18.2 The Customer remains responsible for the payment of all undisputed invoices issued in respect of the period preceding the effective date of termination.
18.3 If the Customer has paid fees in advance in respect of any period following the effective date of termination, the SIDM shall refund such amounts to the Customer within ten (10) days after the effective date of termination.
18.4 In the event that this Agreement or any Order expires or terminates for any reason, SIDM shall, at the request of Customer, cooperate with Customer to transition the Services to Customer (or to Customer’s designated representative) while mitigating against any interruption or adverse impact on Customer’s business operations to the extent commercially reasonable (the “Service Transition”).
19. Data Retention and Deletion
19.1 The SIDM shall ensure that at all times during the Term the Customer will have the ability to access and extract Customer Data stored in the Services at no additional cost to the Customer.
19.2 SIDM will retain Customer Data stored in the Services for ninety (90) days after expiration or termination of this Agreement so that Customer may extract the Customer Data.
19.3 Within thirty (30) days after the ninety (90) day retention period ends, the SIDM will permanently and irretrievably delete the Customer Data unless Applicable Law requires otherwise.
20. Use of Subcontractors
20.1 SIDM may use Subcontractors in connection with the provision of the Services subject to Customer’s prior written approval.

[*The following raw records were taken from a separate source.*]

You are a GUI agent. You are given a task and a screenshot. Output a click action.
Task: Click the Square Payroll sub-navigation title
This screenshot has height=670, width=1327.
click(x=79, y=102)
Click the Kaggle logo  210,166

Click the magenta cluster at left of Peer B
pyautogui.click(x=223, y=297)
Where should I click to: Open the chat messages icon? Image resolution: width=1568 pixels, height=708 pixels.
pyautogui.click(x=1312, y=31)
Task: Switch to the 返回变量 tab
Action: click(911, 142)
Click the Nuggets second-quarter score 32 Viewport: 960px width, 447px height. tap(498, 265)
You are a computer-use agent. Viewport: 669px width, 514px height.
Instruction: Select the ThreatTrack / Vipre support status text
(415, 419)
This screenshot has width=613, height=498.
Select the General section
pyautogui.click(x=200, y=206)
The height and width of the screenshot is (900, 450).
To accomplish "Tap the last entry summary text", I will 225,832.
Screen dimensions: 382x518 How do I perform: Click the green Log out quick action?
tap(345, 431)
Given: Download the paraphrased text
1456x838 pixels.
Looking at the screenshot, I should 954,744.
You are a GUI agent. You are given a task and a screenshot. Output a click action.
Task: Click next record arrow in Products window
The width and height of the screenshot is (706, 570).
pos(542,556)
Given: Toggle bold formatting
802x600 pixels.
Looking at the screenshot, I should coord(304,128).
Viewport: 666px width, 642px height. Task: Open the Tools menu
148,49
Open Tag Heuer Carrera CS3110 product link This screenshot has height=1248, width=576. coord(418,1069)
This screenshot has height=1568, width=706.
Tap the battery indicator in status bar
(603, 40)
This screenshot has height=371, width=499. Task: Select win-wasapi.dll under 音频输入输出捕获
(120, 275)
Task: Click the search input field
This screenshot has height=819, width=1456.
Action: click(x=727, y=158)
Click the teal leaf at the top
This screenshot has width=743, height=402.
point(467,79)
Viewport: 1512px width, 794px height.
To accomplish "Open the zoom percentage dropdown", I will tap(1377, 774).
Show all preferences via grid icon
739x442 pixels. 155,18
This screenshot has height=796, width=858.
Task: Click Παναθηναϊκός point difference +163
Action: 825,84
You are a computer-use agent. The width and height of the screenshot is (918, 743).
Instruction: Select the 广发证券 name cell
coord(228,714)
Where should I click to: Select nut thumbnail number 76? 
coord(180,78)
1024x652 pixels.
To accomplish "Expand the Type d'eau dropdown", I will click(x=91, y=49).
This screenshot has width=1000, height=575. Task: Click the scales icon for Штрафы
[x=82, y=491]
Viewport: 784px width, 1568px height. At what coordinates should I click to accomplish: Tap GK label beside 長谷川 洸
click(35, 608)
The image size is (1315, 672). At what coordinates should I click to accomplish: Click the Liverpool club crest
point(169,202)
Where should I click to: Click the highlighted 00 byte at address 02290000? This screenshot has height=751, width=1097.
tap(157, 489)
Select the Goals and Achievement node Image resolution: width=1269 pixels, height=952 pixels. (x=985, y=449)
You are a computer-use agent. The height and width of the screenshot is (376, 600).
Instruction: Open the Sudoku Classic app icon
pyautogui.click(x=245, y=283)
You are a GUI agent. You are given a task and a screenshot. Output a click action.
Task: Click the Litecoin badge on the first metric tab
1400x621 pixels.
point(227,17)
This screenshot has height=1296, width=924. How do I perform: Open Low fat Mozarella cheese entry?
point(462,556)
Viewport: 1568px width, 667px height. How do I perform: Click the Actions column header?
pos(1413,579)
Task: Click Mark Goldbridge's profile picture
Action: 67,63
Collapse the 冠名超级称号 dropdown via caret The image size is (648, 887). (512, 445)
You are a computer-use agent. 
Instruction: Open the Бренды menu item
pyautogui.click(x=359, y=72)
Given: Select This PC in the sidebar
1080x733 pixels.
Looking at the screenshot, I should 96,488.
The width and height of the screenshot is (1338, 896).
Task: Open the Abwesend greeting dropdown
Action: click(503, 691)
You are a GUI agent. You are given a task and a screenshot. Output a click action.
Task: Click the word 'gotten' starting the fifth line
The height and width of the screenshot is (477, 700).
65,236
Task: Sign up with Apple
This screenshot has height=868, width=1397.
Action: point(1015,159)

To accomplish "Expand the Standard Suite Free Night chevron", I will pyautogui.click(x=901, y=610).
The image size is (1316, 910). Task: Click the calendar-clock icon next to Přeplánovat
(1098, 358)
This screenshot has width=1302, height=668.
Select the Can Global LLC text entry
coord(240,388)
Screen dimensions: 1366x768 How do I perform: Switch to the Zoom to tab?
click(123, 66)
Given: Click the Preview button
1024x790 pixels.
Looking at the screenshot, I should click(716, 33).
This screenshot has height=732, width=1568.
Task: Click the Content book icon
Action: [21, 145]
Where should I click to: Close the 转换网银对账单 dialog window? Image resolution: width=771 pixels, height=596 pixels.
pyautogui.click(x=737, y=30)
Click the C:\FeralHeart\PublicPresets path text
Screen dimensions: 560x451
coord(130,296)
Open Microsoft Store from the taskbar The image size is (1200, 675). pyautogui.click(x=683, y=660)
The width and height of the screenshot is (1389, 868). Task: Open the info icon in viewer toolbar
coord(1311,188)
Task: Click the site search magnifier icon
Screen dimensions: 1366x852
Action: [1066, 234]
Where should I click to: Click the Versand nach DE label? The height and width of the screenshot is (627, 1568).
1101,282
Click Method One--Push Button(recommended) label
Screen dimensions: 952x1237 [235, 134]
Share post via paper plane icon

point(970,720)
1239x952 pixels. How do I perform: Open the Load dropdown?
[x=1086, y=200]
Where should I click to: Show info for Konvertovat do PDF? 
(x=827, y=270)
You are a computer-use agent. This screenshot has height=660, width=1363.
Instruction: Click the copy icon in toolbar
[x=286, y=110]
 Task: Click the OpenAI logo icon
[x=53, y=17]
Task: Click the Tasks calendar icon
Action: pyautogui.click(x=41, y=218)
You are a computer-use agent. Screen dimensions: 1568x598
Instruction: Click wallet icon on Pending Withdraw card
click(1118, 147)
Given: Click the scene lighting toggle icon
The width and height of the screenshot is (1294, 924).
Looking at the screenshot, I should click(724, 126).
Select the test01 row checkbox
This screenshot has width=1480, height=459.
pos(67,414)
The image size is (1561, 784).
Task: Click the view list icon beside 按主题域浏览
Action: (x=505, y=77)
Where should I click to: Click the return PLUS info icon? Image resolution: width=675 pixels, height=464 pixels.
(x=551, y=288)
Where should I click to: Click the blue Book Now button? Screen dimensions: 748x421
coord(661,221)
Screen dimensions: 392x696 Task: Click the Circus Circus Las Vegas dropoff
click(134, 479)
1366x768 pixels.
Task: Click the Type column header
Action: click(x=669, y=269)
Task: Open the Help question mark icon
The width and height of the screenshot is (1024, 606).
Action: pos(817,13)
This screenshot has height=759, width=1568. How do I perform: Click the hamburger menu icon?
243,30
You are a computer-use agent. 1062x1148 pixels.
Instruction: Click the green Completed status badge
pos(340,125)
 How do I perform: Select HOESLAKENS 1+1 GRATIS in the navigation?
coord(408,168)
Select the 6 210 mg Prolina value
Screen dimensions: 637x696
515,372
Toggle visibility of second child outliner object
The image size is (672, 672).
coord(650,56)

20.2 The SIDM shall ensure that Subcontractors are permitted to process Customer Data only to the extent necessary to provide the Services SIDM has engaged them to provide. SIDM remains responsible for its Subcontractors’ compliance with SIDM's obligations in this Agreement.
20.3 If Customer Data is processed by a Subcontractor, the SIDM shall ensure that the Subcontractor’s processing is carried out under a written contract imposing on the Subcontractor the same obligations as are imposed on the SIDM under this Agreement; and procure that the Subcontractor performs and observes those obligations.
21. Off-Payroll Workers Provided Through Intermediaries
21.1 SIDM agrees that it will not provide to Customer any workers, independent contractors, subcontractors, assignees, or third parties performing Services (in this Section 21 referred to as “Off-Payroll Workers”) where that Off-Payroll Worker is, directly or indirectly, provided to SIDM via an entity or person (such as a personal service company or partnership) which is acting as an intermediary (each entity or person being an “Intermediary”) unless it first discloses this fact to Customer and the assignment follows the express written consent of Customer, which may be withheld on a case-by-case basis in Customer’s sole discretion.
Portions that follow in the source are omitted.